§ **SHORT TASK**
Please update the listing from the line that contains "Select the Carousel format option" through the line that contains "tap(156, 93)", changing "magnifier" to "magnifying glass" and keeping everything else the same.

[Begin PROVIDED MATERIAL]

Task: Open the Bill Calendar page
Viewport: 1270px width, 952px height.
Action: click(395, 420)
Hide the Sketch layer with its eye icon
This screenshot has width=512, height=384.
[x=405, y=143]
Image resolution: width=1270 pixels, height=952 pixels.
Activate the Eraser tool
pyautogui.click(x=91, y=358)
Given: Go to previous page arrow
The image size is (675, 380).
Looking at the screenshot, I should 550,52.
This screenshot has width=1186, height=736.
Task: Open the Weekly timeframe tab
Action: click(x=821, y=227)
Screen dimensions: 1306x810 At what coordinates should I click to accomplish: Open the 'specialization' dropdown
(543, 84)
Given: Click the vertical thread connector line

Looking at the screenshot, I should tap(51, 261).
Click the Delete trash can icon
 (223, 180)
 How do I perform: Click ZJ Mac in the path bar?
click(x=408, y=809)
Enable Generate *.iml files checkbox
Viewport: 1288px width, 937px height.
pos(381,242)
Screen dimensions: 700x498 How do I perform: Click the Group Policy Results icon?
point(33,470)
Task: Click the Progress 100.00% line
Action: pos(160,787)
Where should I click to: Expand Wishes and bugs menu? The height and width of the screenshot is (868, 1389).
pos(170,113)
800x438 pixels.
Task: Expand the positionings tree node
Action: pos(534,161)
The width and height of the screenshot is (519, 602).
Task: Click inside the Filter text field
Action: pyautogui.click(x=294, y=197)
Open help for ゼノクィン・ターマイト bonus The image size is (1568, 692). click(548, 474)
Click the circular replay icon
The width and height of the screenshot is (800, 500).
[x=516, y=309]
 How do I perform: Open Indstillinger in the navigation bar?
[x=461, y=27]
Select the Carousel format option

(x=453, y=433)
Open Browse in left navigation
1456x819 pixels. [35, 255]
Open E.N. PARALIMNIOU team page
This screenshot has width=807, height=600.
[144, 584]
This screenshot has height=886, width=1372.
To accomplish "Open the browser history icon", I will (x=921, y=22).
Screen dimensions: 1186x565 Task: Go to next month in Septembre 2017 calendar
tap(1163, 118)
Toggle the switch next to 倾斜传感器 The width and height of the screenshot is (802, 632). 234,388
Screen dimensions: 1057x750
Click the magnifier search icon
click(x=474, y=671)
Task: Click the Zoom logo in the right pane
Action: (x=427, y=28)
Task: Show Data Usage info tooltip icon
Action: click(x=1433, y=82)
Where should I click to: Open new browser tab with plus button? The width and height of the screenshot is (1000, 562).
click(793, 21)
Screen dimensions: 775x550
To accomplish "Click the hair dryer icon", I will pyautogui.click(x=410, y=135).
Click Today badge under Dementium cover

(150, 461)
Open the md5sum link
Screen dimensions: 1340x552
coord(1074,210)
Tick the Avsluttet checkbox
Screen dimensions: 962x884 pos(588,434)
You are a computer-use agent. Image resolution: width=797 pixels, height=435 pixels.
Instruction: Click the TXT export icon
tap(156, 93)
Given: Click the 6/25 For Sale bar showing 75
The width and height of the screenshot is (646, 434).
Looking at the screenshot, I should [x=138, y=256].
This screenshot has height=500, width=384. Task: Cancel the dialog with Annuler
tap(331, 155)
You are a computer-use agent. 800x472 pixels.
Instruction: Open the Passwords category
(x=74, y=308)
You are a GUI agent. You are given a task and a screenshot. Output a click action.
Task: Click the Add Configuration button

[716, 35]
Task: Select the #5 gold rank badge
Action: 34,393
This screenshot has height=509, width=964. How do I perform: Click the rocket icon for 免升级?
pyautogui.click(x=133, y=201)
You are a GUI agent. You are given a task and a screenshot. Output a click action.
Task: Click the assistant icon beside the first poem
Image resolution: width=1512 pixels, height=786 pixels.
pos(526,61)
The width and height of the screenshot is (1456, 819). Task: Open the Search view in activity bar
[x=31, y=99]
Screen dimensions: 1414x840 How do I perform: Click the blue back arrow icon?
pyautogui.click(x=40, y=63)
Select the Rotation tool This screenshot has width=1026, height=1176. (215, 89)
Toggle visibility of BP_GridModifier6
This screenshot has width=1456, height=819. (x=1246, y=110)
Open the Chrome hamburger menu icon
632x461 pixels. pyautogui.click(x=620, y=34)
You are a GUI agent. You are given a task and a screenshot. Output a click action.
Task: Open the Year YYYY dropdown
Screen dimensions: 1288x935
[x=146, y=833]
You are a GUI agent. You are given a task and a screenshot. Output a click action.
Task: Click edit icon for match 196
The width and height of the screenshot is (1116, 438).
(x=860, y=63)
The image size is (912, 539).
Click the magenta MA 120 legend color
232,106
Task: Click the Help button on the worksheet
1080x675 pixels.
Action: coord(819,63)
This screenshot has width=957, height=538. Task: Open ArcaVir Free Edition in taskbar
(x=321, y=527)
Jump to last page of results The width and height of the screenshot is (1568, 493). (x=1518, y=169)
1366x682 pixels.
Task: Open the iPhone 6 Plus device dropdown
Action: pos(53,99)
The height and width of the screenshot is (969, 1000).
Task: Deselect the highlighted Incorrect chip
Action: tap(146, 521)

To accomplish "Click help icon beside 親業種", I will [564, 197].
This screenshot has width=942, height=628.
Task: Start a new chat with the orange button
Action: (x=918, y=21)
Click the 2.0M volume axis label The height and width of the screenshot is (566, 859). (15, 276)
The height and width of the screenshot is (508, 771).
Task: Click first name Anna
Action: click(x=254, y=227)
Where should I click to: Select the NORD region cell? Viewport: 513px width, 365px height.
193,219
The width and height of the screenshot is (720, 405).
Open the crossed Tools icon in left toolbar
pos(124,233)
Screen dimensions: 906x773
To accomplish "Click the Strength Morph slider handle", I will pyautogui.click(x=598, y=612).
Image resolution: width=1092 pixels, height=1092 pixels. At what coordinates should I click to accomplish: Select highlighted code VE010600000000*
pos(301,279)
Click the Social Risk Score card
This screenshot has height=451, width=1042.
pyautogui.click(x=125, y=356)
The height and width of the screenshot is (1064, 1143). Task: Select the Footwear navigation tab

[End PROVIDED MATERIAL]

§ **ANSWER TO THIS TASK**
Select the Carousel format option

(x=453, y=433)
Open Browse in left navigation
1456x819 pixels. [35, 255]
Open E.N. PARALIMNIOU team page
This screenshot has width=807, height=600.
[144, 584]
This screenshot has height=886, width=1372.
To accomplish "Open the browser history icon", I will (x=921, y=22).
Screen dimensions: 1186x565 Task: Go to next month in Septembre 2017 calendar
tap(1163, 118)
Toggle the switch next to 倾斜传感器 The width and height of the screenshot is (802, 632). 234,388
Screen dimensions: 1057x750
Click the magnifying glass search icon
click(x=474, y=671)
Task: Click the Zoom logo in the right pane
Action: (x=427, y=28)
Task: Show Data Usage info tooltip icon
Action: click(x=1433, y=82)
Where should I click to: Open new browser tab with plus button? The width and height of the screenshot is (1000, 562).
click(793, 21)
Screen dimensions: 775x550
To accomplish "Click the hair dryer icon", I will pyautogui.click(x=410, y=135).
Click Today badge under Dementium cover

(150, 461)
Open the md5sum link
Screen dimensions: 1340x552
coord(1074,210)
Tick the Avsluttet checkbox
Screen dimensions: 962x884 pos(588,434)
You are a computer-use agent. Image resolution: width=797 pixels, height=435 pixels.
Instruction: Click the TXT export icon
tap(156, 93)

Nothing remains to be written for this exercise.